BACKGROUND: Accurate staging at the time of prostate cancer diagnosis is fundamental to risk stratification and management counseling. Digital rectal exam (DRE) is foundational in clinical staging of prostate cancer, even with a known limited interexaminer agreement and poor sensitivity for detecting extraprostatic disease. We sought to evaluate the prognostic value of DRE for the presence of advanced pathologic features (APFs) following radical prostatectomy (RP). METHODS: All patients undergoing RP as primary treatment for clinically localized prostate cancer in the National Cancer Database between 2008 and 2014 were identified. Patients with additional malignancies, prior treatment with radiation or systemic therapy, incongruent clinical staging and DRE findings or without fully evaluable clinical staging were excluded.

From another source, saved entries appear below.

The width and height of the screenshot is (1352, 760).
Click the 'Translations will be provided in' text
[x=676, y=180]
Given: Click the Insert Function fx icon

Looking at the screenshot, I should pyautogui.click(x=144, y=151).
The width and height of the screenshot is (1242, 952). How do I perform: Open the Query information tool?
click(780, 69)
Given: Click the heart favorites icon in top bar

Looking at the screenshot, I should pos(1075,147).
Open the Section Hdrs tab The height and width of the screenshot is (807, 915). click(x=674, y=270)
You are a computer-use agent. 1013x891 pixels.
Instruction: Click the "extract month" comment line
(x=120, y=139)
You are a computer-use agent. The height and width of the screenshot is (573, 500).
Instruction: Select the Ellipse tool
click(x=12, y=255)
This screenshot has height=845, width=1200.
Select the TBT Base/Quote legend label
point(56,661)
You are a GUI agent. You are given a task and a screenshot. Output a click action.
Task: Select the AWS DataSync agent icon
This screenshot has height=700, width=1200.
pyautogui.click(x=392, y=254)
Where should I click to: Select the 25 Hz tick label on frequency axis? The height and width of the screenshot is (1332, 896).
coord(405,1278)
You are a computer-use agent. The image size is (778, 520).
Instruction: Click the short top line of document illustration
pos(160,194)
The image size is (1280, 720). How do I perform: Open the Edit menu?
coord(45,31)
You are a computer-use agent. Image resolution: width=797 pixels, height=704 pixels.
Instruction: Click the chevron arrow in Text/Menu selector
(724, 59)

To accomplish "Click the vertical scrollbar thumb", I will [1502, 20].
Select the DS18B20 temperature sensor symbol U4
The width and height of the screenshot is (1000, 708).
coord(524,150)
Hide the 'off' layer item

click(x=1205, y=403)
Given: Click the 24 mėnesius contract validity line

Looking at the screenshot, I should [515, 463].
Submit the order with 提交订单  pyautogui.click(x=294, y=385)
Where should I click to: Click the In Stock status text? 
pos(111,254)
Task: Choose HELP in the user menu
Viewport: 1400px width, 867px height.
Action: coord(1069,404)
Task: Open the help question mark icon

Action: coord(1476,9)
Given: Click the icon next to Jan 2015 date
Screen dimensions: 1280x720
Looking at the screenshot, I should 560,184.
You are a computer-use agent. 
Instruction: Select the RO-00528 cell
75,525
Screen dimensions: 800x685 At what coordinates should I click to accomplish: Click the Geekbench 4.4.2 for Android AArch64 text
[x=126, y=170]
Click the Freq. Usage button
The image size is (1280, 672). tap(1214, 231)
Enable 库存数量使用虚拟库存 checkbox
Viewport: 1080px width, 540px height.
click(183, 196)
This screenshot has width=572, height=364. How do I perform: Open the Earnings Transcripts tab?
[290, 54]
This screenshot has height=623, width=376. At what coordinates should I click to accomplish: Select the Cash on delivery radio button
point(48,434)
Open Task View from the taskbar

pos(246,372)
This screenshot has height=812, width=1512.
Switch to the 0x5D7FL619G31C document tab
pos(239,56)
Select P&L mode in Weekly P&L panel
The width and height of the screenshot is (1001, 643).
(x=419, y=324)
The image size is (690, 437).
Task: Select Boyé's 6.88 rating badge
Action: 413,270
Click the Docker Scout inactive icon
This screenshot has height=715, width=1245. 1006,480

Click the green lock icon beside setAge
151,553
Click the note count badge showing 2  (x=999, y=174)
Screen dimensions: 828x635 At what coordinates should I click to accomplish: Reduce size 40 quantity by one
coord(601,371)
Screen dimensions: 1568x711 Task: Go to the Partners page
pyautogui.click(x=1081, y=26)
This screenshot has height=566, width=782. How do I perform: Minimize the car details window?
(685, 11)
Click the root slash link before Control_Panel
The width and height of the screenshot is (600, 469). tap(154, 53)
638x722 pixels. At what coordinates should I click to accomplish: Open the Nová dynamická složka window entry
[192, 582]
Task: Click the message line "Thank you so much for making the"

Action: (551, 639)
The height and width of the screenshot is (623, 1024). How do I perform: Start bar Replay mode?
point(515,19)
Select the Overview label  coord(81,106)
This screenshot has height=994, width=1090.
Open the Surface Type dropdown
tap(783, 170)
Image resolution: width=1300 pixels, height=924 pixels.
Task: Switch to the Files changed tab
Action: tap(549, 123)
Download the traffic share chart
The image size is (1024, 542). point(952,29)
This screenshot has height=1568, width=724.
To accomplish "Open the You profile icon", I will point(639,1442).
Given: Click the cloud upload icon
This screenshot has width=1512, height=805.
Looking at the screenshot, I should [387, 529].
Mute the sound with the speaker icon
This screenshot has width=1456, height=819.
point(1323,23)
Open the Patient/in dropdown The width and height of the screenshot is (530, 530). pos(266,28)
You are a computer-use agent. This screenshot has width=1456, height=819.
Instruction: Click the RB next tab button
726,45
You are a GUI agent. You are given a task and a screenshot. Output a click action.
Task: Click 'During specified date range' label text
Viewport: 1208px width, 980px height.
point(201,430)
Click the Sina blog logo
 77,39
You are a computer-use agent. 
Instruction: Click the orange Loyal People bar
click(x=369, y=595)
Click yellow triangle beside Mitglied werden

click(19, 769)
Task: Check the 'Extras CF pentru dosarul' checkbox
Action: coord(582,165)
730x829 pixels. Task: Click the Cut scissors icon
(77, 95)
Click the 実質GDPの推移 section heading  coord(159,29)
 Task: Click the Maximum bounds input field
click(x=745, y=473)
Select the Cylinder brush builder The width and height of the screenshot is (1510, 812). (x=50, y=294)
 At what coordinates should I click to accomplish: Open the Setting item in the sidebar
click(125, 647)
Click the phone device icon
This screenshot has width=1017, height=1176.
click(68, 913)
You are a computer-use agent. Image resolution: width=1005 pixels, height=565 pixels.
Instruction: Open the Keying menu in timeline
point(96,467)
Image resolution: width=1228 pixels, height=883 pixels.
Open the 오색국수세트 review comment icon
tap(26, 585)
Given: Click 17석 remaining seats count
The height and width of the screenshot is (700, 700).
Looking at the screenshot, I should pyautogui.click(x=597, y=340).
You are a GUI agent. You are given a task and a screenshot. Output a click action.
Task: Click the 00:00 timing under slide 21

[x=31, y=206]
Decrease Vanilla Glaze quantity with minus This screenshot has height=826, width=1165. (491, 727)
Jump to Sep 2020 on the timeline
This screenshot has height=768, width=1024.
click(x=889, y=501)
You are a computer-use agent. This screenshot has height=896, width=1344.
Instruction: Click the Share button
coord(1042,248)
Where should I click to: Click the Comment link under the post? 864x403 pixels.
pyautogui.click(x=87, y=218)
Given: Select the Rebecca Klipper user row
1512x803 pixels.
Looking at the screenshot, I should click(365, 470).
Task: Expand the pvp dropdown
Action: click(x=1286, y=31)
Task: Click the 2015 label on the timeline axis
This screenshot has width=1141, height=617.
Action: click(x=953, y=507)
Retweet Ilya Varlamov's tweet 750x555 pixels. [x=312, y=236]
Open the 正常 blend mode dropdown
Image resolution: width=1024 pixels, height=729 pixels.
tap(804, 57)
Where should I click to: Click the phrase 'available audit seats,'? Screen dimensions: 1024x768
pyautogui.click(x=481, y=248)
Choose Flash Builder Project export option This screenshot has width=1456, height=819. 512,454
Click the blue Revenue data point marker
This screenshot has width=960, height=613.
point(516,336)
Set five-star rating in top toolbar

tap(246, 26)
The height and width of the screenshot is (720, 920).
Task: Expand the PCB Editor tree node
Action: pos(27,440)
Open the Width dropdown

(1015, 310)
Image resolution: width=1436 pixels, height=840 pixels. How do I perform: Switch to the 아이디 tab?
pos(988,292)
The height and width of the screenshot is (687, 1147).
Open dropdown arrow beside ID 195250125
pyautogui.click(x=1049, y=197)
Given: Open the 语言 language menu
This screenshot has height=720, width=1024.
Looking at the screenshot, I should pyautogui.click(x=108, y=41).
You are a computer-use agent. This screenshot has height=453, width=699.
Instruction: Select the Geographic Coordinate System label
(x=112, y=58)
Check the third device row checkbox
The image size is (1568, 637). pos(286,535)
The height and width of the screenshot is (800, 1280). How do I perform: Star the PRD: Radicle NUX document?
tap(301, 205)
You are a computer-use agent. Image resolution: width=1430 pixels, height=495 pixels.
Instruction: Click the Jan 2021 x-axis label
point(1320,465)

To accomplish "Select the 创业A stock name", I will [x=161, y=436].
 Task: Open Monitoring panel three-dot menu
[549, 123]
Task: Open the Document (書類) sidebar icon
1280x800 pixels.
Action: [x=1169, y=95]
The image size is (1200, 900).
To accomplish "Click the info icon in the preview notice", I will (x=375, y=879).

The primary outcome was the presence of postsurgical APFs, defined as positive surgical margins, nodal disease, or pathologic stage T3 or greater. Multivariable logistic regression analysis was performed to account for prostate-specific antigen (PSA), biopsy grade group, percent of positive biopsy cores, and clinical stage. RESULTS: In total, 91,525 patients consisting of 69,182 cT1, 20,641 cT2, and 1702 cT3-T4 were included. The average age was 61.1 ± 7.0 years, and the average PSA was 8.6 ± 10.3 ng/ml. On multivariable analysis, cT3 and T4 were associated with the presence of APFs (odds ratio [OR] 11.12, p < .01 and 5.28, p = .04), however, cT2 was only slightly associated with the presence of APFs when compared with cT1 (OR 1.15, p < .01). Furthermore, cT2 was associated with more node-positive disease (OR 1.63, p < .01), positive margins (OR 1.06, p < .01), and more than or equal to pT3 disease (OR 1.22, p < .01). CONCLUSIONS: Overall, advanced clinical stage as assessed by DRE was independently associated with an increasing risk of APFs. For individual APFs, the greatest effect is noticed between clinical stage and nodal positivity and less so between clinical stage and positive margins. DRE continues to hold value, particularly for patients with locally advanced disease and potential lymph node disease.